-- START --

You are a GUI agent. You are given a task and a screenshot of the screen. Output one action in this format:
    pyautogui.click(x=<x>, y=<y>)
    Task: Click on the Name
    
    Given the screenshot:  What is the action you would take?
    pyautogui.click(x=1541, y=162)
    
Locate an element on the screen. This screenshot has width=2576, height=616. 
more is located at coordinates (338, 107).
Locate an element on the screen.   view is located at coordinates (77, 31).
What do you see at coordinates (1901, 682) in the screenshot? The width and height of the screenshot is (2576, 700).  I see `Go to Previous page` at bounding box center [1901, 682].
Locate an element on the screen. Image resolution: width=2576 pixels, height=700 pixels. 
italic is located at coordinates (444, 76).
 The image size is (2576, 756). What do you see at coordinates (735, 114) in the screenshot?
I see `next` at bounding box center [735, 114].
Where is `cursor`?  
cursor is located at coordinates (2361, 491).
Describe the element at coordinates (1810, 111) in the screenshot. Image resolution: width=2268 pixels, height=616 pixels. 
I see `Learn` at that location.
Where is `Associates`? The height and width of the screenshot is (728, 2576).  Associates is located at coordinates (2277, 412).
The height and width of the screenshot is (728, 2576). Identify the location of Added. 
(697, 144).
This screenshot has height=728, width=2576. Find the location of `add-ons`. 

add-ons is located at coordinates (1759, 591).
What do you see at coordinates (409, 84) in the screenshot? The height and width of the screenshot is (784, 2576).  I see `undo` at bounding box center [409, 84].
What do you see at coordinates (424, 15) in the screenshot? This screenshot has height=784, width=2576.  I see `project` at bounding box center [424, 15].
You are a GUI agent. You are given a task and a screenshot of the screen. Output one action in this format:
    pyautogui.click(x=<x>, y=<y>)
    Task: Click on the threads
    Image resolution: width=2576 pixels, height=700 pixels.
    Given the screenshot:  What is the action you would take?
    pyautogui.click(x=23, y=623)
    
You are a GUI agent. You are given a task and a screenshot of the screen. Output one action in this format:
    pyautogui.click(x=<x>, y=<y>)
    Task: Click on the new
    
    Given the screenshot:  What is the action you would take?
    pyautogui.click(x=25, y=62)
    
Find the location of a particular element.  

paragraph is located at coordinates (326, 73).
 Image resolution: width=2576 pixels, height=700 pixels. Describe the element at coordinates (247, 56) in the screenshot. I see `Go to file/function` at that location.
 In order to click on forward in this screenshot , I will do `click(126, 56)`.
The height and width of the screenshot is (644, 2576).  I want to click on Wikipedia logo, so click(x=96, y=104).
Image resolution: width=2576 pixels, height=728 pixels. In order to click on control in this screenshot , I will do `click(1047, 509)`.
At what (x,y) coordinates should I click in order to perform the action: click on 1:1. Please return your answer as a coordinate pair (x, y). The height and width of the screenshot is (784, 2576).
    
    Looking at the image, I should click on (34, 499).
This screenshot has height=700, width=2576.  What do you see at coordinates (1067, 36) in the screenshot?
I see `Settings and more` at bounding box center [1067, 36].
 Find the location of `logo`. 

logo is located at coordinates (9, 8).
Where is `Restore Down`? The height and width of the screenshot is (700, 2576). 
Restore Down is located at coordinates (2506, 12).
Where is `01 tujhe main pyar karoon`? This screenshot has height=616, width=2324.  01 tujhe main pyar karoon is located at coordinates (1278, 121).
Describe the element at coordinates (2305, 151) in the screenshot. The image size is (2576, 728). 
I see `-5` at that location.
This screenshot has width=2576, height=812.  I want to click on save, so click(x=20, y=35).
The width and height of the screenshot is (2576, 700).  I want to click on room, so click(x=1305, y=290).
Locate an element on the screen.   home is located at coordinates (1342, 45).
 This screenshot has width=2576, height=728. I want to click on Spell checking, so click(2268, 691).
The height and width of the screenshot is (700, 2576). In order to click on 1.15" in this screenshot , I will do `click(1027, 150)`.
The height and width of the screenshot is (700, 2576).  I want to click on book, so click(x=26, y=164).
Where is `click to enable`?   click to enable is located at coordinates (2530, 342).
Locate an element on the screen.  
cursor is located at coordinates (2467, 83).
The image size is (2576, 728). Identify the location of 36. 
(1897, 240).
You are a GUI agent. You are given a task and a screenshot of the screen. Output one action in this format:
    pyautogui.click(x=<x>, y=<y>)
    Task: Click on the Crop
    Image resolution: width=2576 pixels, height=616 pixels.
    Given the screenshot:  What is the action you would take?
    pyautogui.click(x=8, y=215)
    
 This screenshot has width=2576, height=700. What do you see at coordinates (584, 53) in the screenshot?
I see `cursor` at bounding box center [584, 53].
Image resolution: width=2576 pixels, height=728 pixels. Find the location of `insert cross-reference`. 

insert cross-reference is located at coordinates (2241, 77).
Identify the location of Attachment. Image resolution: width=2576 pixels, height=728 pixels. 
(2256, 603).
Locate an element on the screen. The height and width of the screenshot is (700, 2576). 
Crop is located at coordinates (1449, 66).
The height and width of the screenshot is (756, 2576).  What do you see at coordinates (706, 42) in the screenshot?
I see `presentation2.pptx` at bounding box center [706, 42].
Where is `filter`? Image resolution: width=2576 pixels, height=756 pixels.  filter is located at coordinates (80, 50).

-- END --

Prompt:
Reproduce all of the rows above verbatim, preserving their order and line breaks.

Result:
You are a GUI agent. You are given a task and a screenshot of the screen. Output one action in this format:
    pyautogui.click(x=<x>, y=<y>)
    Task: Click on the Name
    
    Given the screenshot:  What is the action you would take?
    pyautogui.click(x=1541, y=162)
    
Locate an element on the screen. This screenshot has width=2576, height=616. 
more is located at coordinates (338, 107).
Locate an element on the screen.   view is located at coordinates (77, 31).
What do you see at coordinates (1901, 682) in the screenshot? The width and height of the screenshot is (2576, 700).  I see `Go to Previous page` at bounding box center [1901, 682].
Locate an element on the screen. Image resolution: width=2576 pixels, height=700 pixels. 
italic is located at coordinates (444, 76).
 The image size is (2576, 756). What do you see at coordinates (735, 114) in the screenshot?
I see `next` at bounding box center [735, 114].
Where is `cursor`?  
cursor is located at coordinates (2361, 491).
Describe the element at coordinates (1810, 111) in the screenshot. Image resolution: width=2268 pixels, height=616 pixels. 
I see `Learn` at that location.
Where is `Associates`? The height and width of the screenshot is (728, 2576).  Associates is located at coordinates (2277, 412).
The height and width of the screenshot is (728, 2576). Identify the location of Added. 
(697, 144).
This screenshot has height=728, width=2576. Find the location of `add-ons`. 

add-ons is located at coordinates (1759, 591).
What do you see at coordinates (409, 84) in the screenshot? The height and width of the screenshot is (784, 2576).  I see `undo` at bounding box center [409, 84].
What do you see at coordinates (424, 15) in the screenshot? This screenshot has height=784, width=2576.  I see `project` at bounding box center [424, 15].
You are a GUI agent. You are given a task and a screenshot of the screen. Output one action in this format:
    pyautogui.click(x=<x>, y=<y>)
    Task: Click on the threads
    Image resolution: width=2576 pixels, height=700 pixels.
    Given the screenshot:  What is the action you would take?
    pyautogui.click(x=23, y=623)
    
You are a GUI agent. You are given a task and a screenshot of the screen. Output one action in this format:
    pyautogui.click(x=<x>, y=<y>)
    Task: Click on the new
    
    Given the screenshot:  What is the action you would take?
    pyautogui.click(x=25, y=62)
    
Find the location of a particular element.  

paragraph is located at coordinates (326, 73).
 Image resolution: width=2576 pixels, height=700 pixels. Describe the element at coordinates (247, 56) in the screenshot. I see `Go to file/function` at that location.
 In order to click on forward in this screenshot , I will do `click(126, 56)`.
The height and width of the screenshot is (644, 2576).  I want to click on Wikipedia logo, so click(x=96, y=104).
Image resolution: width=2576 pixels, height=728 pixels. In order to click on control in this screenshot , I will do `click(1047, 509)`.
At what (x,y) coordinates should I click in order to perform the action: click on 1:1. Please return your answer as a coordinate pair (x, y). The height and width of the screenshot is (784, 2576).
    
    Looking at the image, I should click on (34, 499).
This screenshot has height=700, width=2576.  What do you see at coordinates (1067, 36) in the screenshot?
I see `Settings and more` at bounding box center [1067, 36].
 Find the location of `logo`. 

logo is located at coordinates (9, 8).
Where is `Restore Down`? The height and width of the screenshot is (700, 2576). 
Restore Down is located at coordinates (2506, 12).
Where is `01 tujhe main pyar karoon`? This screenshot has height=616, width=2324.  01 tujhe main pyar karoon is located at coordinates (1278, 121).
Describe the element at coordinates (2305, 151) in the screenshot. The image size is (2576, 728). 
I see `-5` at that location.
This screenshot has width=2576, height=812.  I want to click on save, so click(x=20, y=35).
The width and height of the screenshot is (2576, 700).  I want to click on room, so click(x=1305, y=290).
Locate an element on the screen.   home is located at coordinates (1342, 45).
 This screenshot has width=2576, height=728. I want to click on Spell checking, so click(2268, 691).
The height and width of the screenshot is (700, 2576). In order to click on 1.15" in this screenshot , I will do `click(1027, 150)`.
The height and width of the screenshot is (700, 2576).  I want to click on book, so click(x=26, y=164).
Where is `click to enable`?   click to enable is located at coordinates (2530, 342).
Locate an element on the screen.  
cursor is located at coordinates (2467, 83).
The image size is (2576, 728). Identify the location of 36. 
(1897, 240).
You are a GUI agent. You are given a task and a screenshot of the screen. Output one action in this format:
    pyautogui.click(x=<x>, y=<y>)
    Task: Click on the Crop
    Image resolution: width=2576 pixels, height=616 pixels.
    Given the screenshot:  What is the action you would take?
    pyautogui.click(x=8, y=215)
    
 This screenshot has width=2576, height=700. What do you see at coordinates (584, 53) in the screenshot?
I see `cursor` at bounding box center [584, 53].
Image resolution: width=2576 pixels, height=728 pixels. Find the location of `insert cross-reference`. 

insert cross-reference is located at coordinates (2241, 77).
Identify the location of Attachment. Image resolution: width=2576 pixels, height=728 pixels. 
(2256, 603).
Locate an element on the screen. The height and width of the screenshot is (700, 2576). 
Crop is located at coordinates (1449, 66).
The height and width of the screenshot is (756, 2576).  What do you see at coordinates (706, 42) in the screenshot?
I see `presentation2.pptx` at bounding box center [706, 42].
Where is `filter`? Image resolution: width=2576 pixels, height=756 pixels.  filter is located at coordinates (80, 50).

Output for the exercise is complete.